Length scales and self-organization in dense suspension flows

Dense non-Brownian suspension flows of hard particles display mystifying properties: as the jamming threshold is approached, the viscosity diverges, as well as a length scale that can be identified from velocity correlations. To unravel the microscopic mechanism governing dissipation and its connection to the observed long-range correlations, we develop an analogy between suspension flows and the rigidity transition occurring when floppy networks are pulled -- a transition believed to be associated to the stress-stiffening of certain gels.

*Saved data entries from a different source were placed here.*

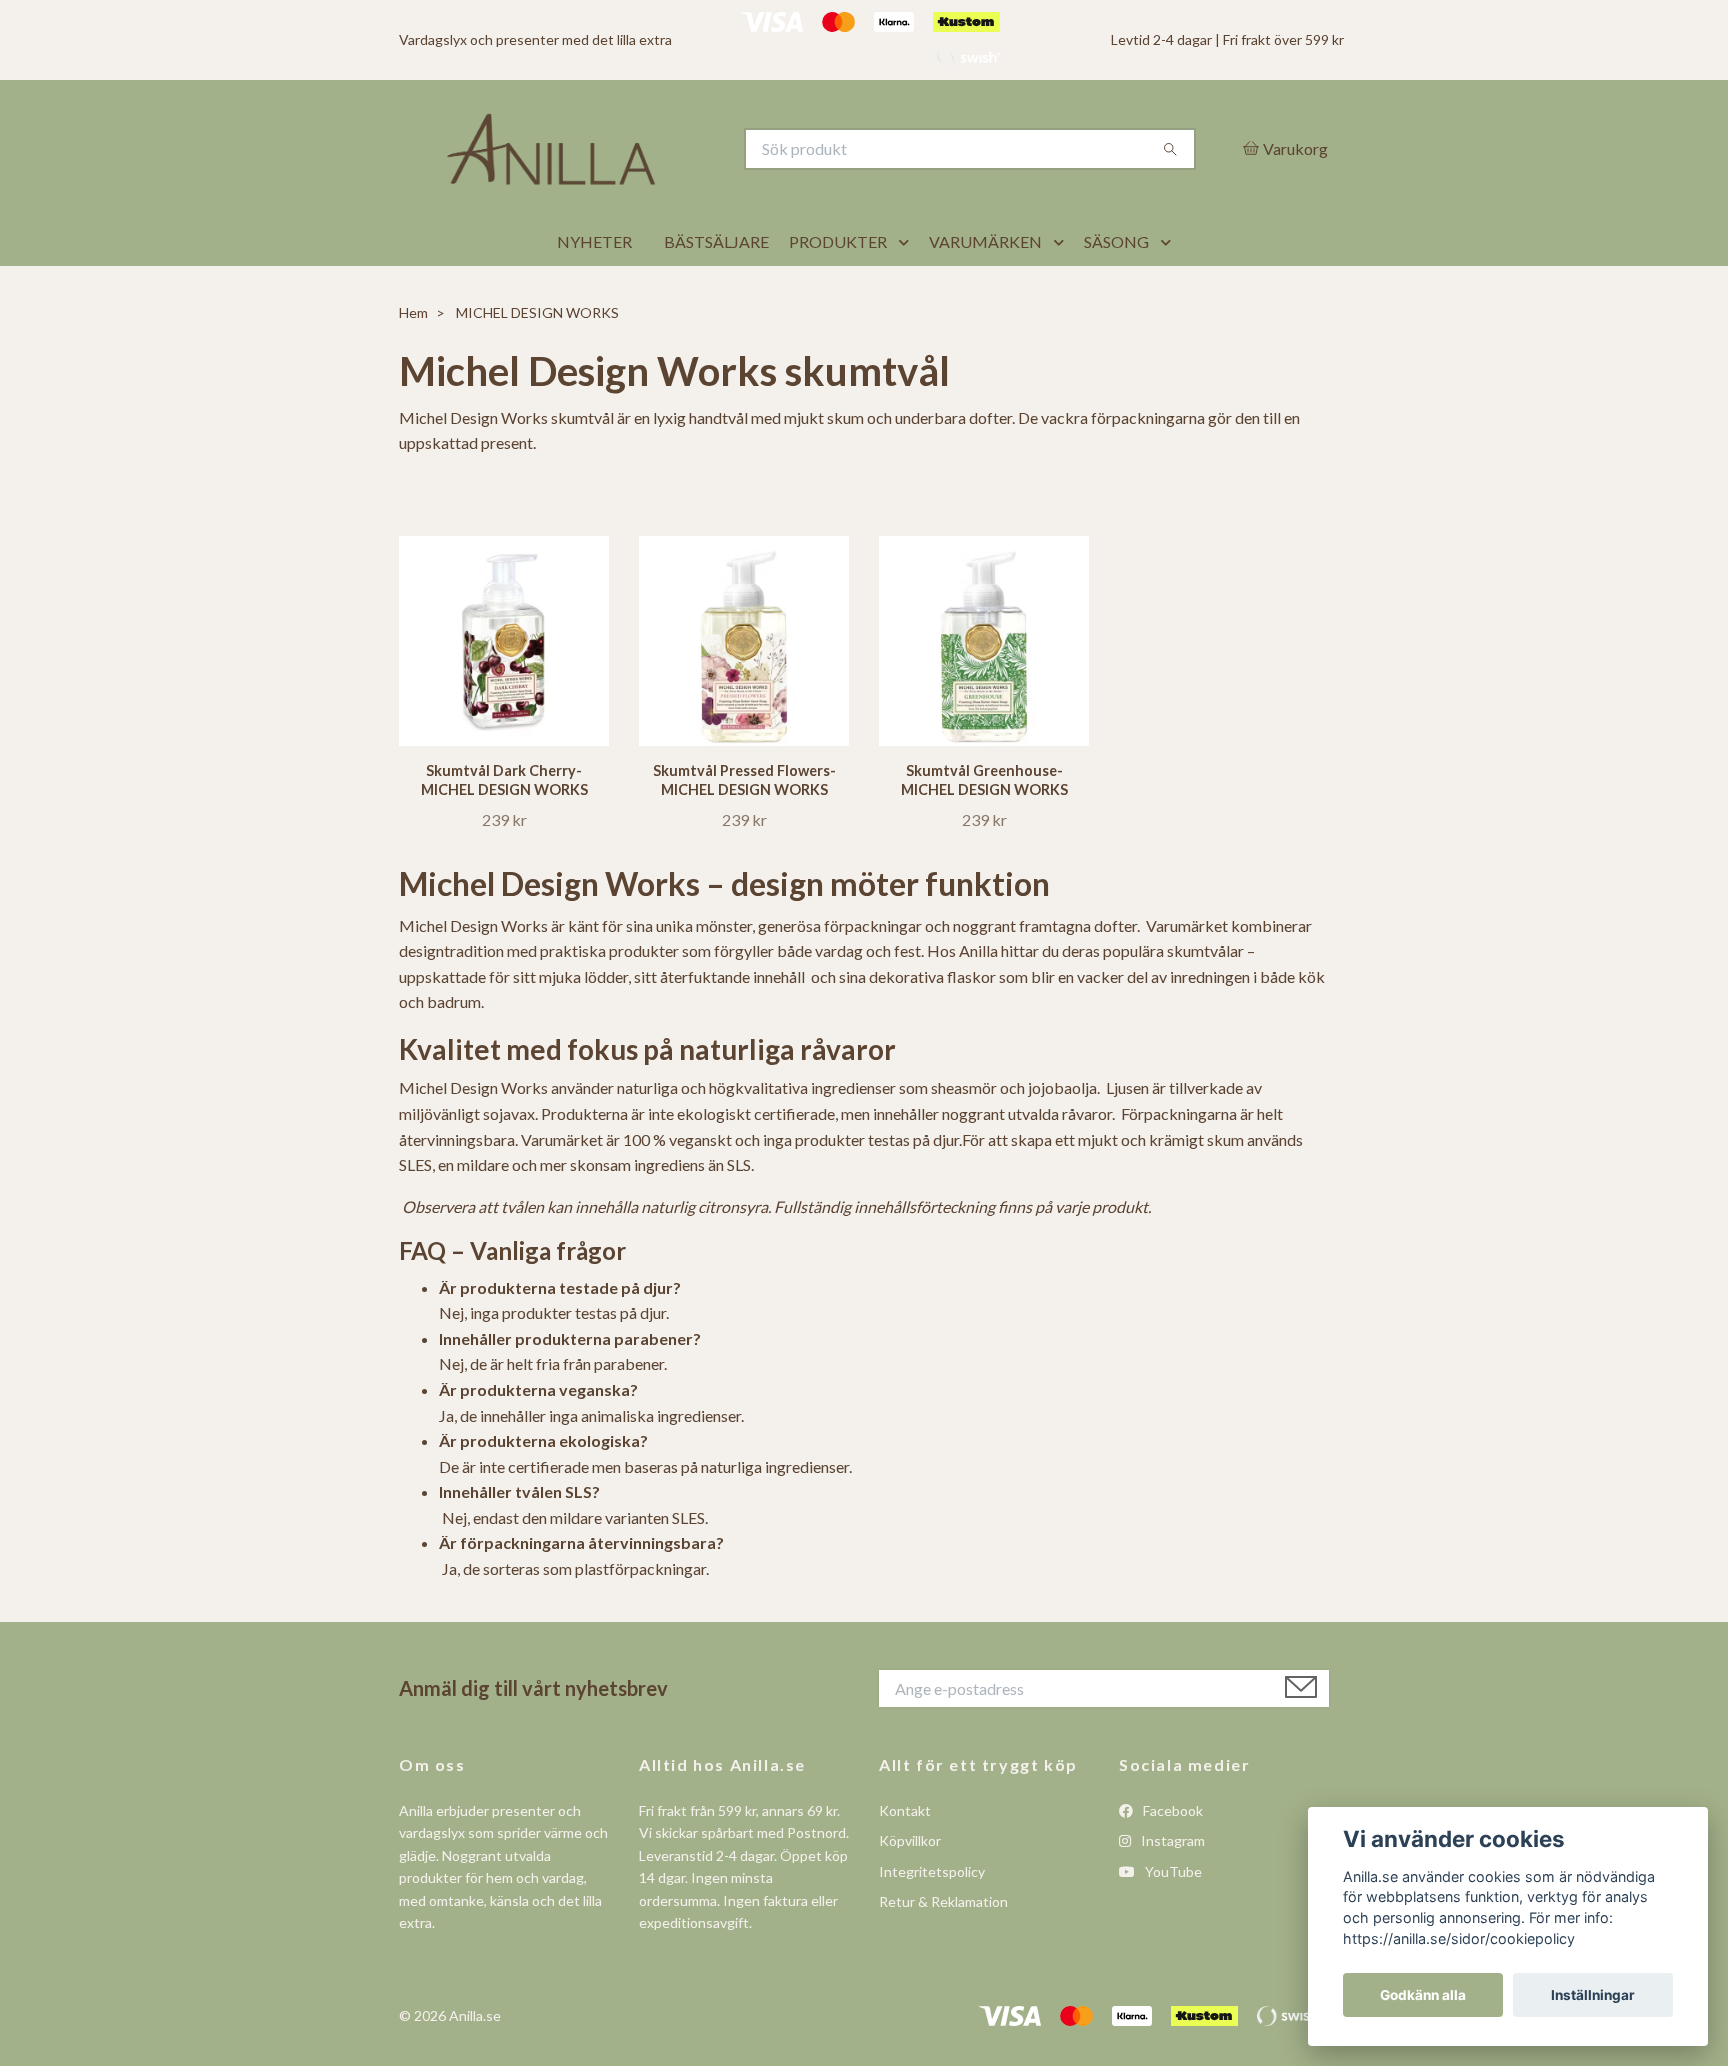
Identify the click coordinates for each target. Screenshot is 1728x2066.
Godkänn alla (1423, 1995)
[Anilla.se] (632, 174)
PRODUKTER (838, 291)
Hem (413, 362)
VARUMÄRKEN (985, 291)
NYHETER (594, 291)
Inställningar (1593, 1995)
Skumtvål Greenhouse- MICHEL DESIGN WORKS (984, 829)
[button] (908, 292)
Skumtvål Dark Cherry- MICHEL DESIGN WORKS (504, 829)
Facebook (1171, 1860)
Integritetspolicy (932, 1920)
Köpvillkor (910, 1890)
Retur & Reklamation (943, 1951)
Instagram (1171, 1890)
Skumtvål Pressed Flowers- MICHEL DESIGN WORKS (744, 829)
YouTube (1172, 1920)
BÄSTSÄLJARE (716, 291)
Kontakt (905, 1860)
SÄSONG (1116, 291)
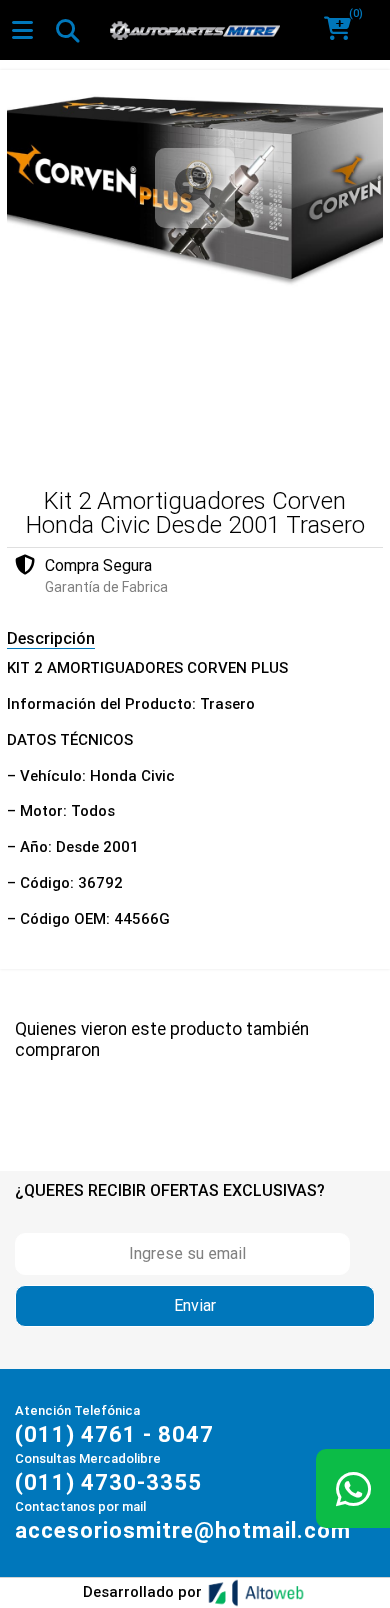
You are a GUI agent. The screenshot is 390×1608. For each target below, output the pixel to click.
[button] (344, 30)
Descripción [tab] (51, 638)
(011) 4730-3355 (108, 1482)
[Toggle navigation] (67, 30)
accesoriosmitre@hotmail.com (183, 1530)
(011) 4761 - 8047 (114, 1434)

After deriving the critical properties near the rigidity transition, we show numerically that suspensions flows lie close to it. We find that this proximity causes a decoupling between viscosity and the correlation length of velocities \xi, which scales as the length l_c characterizing the response of the velocity in flow to a local perturbation, previously predicted to follow l_c\sim 1/\sqrt{z_c-z}\sim p^{0.18} where p is the dimensionless particle pressure, z the coordination of the contact network made by the particles and z_c is twice the spatial dimension. We confirm these predictions numerically, predict the existence of a larger length scale l_r\sim 1/\sqrt{p} with mild effects on velocity correlation and the existence of a vanishing strain \delta \gamma\sim 1/p that characterizes de-correlation in flow.